I would like to use Hbase to store network events, the rowkey will be the timestamp of the event. This will create hotspotting in Hbase, to avoid this i am going to add a salt prefix to the rowkey. This will distribute the rows evenly across all the regions.
so far no problem.
But i also want to use Cloudera Impala to query this data with SQL. Is it possible to use Impala with salted rowkeys? or do i need * sql queries to get all the results?

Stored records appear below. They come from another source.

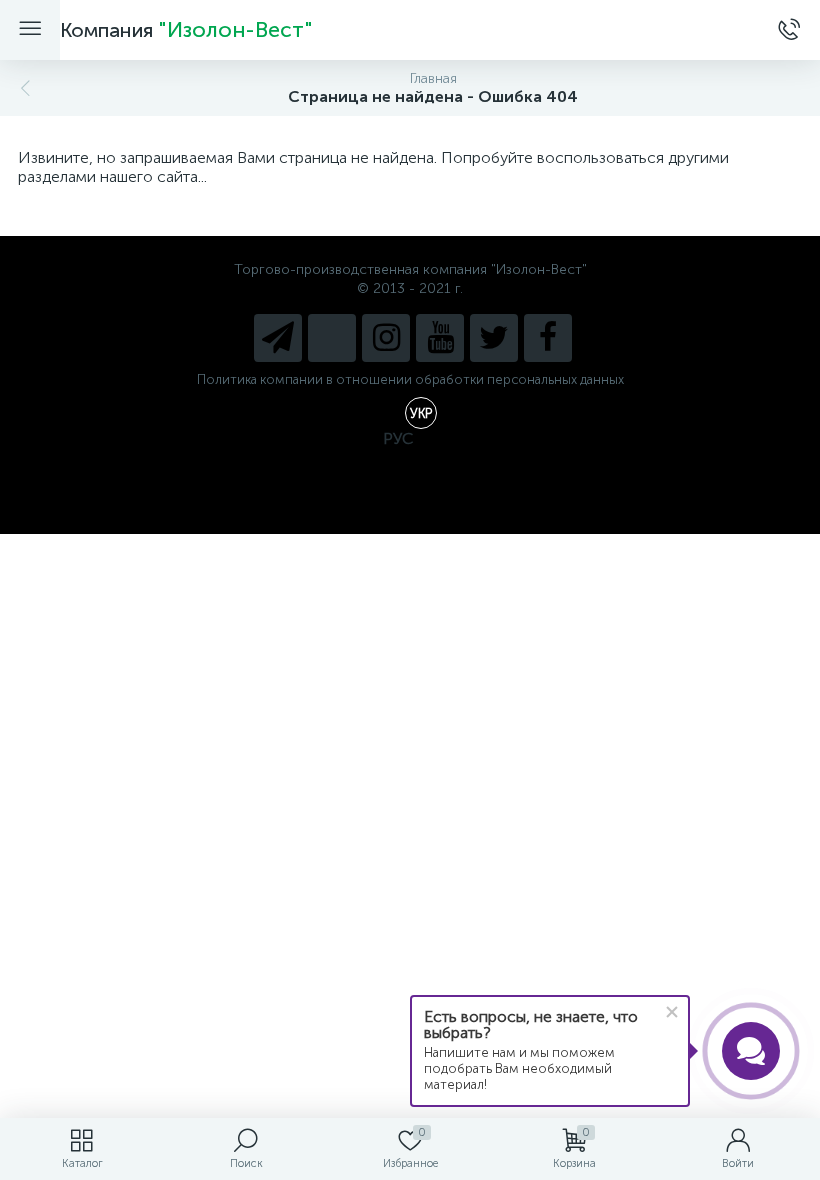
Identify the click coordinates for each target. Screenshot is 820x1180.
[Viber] (332, 338)
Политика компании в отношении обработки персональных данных (410, 379)
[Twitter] (494, 338)
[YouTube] (440, 338)
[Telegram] (278, 338)
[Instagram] (386, 338)
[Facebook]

Unfortunately Impala does not support this. I've also found that the performance of Impala on HBase is very poor. I'm still trying to tweak my configurations so that the performance is better. Parquet in my experiments seems to be the fastest (by 100s of x). In fact event a flat tsv file with no compression was performing better than HBase. The following describes the use cases for Impala with HBase (directly from Cloudera documentation):
Use Cases for Querying HBase through Impala
The following are popular use cases for using Impala to query HBase tables:
Keeping large fact tables in Impala, and smaller dimension tables in HBase. The fact tables use Parquet or other binary file format optimized for scan operations. Join queries scan through the large Impala fact tables, and cross-reference the dimension tables using efficient single-row lookups in HBase. Using HBase to store rapidly incrementing counters, such as how many times a web page has been viewed, or on a social network, how many connections a user has or how many votes a post received. HBase is efficient for capturing such changeable data: the append-only storage mechanism is efficient for writing each change to disk, and a query always returns the latest value. An application could query specific totals like these from HBase, and combine the results with a broader set of data queried from Impala. Storing very wide tables in HBase. Wide tables have many columns, possibly thousands, typically recording many attributes for an important subject such as a user of an online service. These tables are also often sparse, that is, most of the columns values are NULL, 0, false, empty string, or other blank or placeholder value. (For example, any particular web site user might have never used some site feature, filled in a certain field in their profile, visited a particular part of the site, and so on.) A typical query against this kind of table is to look up a single row to retrieve all the information about a specific subject, rather than summing, averaging, or filtering millions of rows as in typical Impala-managed tables.
Or the HBase table could be joined with a larger Impala-managed table. For example, analyze the large Impala table representing web traffic for a site and pick out 50 users who view the most pages. Join that result with the wide user table in HBase to look up attributes of those users. The HBase side of the join would result in 50 efficient single-row lookups in HBase, rather than scanning the entire user table.
Specifically on running SQL queries against HBase. Have you looked into Pheonix? It does support salted tables and provides SQL syntax. I don't know how fast it is or how it compares to Dremel implementations though.